BEGIN

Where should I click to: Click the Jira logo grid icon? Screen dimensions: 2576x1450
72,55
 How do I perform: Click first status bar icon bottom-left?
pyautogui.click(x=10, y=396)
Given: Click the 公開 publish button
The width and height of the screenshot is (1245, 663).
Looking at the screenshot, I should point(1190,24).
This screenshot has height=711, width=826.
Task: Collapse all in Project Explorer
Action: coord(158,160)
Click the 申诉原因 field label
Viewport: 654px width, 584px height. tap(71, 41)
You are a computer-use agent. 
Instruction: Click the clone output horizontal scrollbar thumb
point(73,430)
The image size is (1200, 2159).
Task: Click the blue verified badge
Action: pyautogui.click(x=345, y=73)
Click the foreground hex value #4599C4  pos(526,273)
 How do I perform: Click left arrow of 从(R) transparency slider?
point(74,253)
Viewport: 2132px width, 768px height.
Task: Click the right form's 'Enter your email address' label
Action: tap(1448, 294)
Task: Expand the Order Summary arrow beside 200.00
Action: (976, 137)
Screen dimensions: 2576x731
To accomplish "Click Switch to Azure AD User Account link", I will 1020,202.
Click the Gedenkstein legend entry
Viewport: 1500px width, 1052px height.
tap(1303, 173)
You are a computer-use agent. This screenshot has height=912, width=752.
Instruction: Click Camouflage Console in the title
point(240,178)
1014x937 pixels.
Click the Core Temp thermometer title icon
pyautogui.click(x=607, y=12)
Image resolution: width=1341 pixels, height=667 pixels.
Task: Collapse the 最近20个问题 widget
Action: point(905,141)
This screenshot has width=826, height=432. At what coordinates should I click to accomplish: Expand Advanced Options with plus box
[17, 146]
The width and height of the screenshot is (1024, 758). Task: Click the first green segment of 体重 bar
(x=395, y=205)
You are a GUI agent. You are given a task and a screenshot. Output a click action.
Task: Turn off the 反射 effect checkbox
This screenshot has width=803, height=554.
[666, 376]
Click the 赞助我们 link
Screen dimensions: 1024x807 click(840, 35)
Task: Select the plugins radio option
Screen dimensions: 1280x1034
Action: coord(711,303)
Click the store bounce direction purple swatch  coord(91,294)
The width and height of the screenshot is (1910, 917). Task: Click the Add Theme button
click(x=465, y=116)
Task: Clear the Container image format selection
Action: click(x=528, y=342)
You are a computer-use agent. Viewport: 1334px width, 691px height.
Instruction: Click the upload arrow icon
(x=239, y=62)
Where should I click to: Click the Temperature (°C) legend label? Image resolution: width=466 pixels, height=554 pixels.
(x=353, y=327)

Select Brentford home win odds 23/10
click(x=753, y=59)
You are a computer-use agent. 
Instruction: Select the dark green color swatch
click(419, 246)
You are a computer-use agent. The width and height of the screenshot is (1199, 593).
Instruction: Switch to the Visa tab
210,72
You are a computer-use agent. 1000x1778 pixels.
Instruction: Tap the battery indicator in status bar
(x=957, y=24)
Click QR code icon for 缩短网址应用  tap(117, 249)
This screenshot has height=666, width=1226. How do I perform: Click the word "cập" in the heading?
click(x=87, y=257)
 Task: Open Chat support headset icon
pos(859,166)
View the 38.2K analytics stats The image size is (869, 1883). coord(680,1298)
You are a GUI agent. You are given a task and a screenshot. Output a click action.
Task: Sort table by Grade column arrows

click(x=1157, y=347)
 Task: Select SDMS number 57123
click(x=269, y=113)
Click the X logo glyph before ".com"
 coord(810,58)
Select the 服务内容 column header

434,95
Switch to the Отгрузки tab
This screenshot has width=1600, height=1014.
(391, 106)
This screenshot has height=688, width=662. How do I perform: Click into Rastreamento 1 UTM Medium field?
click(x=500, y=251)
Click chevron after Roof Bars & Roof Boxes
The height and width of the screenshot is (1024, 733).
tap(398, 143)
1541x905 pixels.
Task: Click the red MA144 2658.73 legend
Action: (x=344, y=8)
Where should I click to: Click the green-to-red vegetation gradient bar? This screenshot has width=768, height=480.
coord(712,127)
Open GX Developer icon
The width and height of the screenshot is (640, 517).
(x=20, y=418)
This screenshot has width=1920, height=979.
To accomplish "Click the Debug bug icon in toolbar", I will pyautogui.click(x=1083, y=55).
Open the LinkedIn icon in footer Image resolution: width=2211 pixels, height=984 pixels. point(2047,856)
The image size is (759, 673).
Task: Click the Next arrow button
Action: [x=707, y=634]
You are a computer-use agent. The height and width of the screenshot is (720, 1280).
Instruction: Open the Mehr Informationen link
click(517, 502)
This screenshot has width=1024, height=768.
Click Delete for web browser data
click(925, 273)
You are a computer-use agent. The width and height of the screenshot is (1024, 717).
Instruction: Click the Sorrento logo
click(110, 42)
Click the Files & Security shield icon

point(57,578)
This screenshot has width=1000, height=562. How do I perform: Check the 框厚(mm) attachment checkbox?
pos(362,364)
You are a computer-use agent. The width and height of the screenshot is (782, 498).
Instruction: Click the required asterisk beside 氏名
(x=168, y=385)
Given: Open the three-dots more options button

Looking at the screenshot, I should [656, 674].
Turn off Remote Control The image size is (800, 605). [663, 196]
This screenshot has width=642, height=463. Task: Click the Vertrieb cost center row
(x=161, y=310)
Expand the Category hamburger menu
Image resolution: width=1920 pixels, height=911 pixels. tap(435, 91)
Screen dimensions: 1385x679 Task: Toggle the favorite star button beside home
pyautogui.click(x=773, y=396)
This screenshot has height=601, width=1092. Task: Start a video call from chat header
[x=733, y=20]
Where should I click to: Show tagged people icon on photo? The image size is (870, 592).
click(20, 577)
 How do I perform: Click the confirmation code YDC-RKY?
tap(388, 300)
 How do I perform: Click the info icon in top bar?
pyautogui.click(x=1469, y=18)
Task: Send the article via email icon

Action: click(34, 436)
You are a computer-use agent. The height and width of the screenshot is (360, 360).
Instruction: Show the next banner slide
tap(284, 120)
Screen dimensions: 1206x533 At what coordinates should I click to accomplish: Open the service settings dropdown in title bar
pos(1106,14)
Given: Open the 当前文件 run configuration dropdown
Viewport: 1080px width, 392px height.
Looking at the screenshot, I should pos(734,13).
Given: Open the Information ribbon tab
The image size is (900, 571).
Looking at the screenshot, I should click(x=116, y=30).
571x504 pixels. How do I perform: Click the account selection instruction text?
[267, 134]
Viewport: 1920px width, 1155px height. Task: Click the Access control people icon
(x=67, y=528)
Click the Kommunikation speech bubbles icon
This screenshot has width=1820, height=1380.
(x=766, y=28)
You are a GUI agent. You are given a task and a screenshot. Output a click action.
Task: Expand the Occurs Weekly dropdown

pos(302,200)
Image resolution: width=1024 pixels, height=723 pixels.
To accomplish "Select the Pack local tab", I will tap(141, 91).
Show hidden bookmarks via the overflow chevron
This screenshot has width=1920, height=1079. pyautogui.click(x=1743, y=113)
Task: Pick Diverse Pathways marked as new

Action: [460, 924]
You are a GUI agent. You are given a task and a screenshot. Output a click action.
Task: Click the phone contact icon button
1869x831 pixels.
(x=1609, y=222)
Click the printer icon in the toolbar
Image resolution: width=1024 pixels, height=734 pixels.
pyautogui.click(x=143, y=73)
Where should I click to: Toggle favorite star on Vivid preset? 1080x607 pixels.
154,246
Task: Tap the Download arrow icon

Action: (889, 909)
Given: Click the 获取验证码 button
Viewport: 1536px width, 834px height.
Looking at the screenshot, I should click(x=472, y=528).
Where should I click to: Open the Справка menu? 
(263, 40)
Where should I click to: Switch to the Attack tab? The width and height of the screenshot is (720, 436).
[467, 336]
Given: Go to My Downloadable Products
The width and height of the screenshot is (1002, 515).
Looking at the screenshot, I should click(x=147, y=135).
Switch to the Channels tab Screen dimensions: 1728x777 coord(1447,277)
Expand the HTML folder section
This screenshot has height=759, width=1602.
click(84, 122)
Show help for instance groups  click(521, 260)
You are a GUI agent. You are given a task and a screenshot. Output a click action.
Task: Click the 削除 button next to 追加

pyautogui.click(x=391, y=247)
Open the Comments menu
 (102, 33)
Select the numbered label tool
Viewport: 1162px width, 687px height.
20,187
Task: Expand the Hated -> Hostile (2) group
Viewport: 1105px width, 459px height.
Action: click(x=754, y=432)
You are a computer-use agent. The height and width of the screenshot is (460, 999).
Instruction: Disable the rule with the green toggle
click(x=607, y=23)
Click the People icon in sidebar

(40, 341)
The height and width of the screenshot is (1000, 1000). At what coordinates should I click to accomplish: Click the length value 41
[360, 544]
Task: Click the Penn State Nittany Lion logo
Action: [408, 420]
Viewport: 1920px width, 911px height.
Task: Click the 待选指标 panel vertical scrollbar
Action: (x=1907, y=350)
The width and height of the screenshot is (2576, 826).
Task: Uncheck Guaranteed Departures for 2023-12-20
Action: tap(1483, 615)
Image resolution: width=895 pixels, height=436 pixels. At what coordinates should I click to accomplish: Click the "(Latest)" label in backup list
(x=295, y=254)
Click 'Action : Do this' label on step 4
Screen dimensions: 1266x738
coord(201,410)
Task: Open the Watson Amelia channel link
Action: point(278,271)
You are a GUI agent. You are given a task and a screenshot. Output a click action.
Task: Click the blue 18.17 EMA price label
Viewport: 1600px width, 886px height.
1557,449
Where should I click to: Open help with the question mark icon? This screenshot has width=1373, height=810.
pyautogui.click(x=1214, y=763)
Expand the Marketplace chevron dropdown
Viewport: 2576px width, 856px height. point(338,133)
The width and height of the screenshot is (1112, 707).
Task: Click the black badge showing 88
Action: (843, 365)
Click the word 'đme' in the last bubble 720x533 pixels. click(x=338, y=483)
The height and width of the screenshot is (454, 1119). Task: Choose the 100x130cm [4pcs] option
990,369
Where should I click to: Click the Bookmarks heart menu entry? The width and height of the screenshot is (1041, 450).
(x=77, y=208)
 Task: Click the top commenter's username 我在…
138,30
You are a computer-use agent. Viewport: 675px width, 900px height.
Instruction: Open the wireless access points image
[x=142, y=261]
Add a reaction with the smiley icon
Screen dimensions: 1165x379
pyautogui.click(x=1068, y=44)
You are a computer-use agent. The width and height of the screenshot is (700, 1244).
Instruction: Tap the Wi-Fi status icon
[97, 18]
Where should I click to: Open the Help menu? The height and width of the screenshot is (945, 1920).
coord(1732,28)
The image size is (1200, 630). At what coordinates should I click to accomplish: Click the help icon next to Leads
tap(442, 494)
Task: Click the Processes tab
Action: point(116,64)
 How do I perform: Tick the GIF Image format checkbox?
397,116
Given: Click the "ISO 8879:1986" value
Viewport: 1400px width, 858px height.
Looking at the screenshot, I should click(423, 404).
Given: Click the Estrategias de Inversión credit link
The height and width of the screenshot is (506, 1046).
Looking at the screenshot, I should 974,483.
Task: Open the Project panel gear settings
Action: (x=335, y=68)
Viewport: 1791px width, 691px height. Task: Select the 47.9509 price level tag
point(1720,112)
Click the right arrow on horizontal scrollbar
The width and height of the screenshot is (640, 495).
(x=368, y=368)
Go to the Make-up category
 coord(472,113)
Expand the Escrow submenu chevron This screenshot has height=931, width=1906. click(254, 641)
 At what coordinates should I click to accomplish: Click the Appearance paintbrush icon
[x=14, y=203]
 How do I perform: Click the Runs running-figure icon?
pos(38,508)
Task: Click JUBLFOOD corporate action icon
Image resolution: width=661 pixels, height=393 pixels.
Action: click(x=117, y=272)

END

Requirement:
Print the lines of the entries, exactly, from the one containing "Expand the Escrow" down to the final line, and leave out all the others.

Your response:
Expand the Escrow submenu chevron This screenshot has height=931, width=1906. click(254, 641)
 At what coordinates should I click to accomplish: Click the Appearance paintbrush icon
[x=14, y=203]
 How do I perform: Click the Runs running-figure icon?
pos(38,508)
Task: Click JUBLFOOD corporate action icon
Image resolution: width=661 pixels, height=393 pixels.
Action: click(x=117, y=272)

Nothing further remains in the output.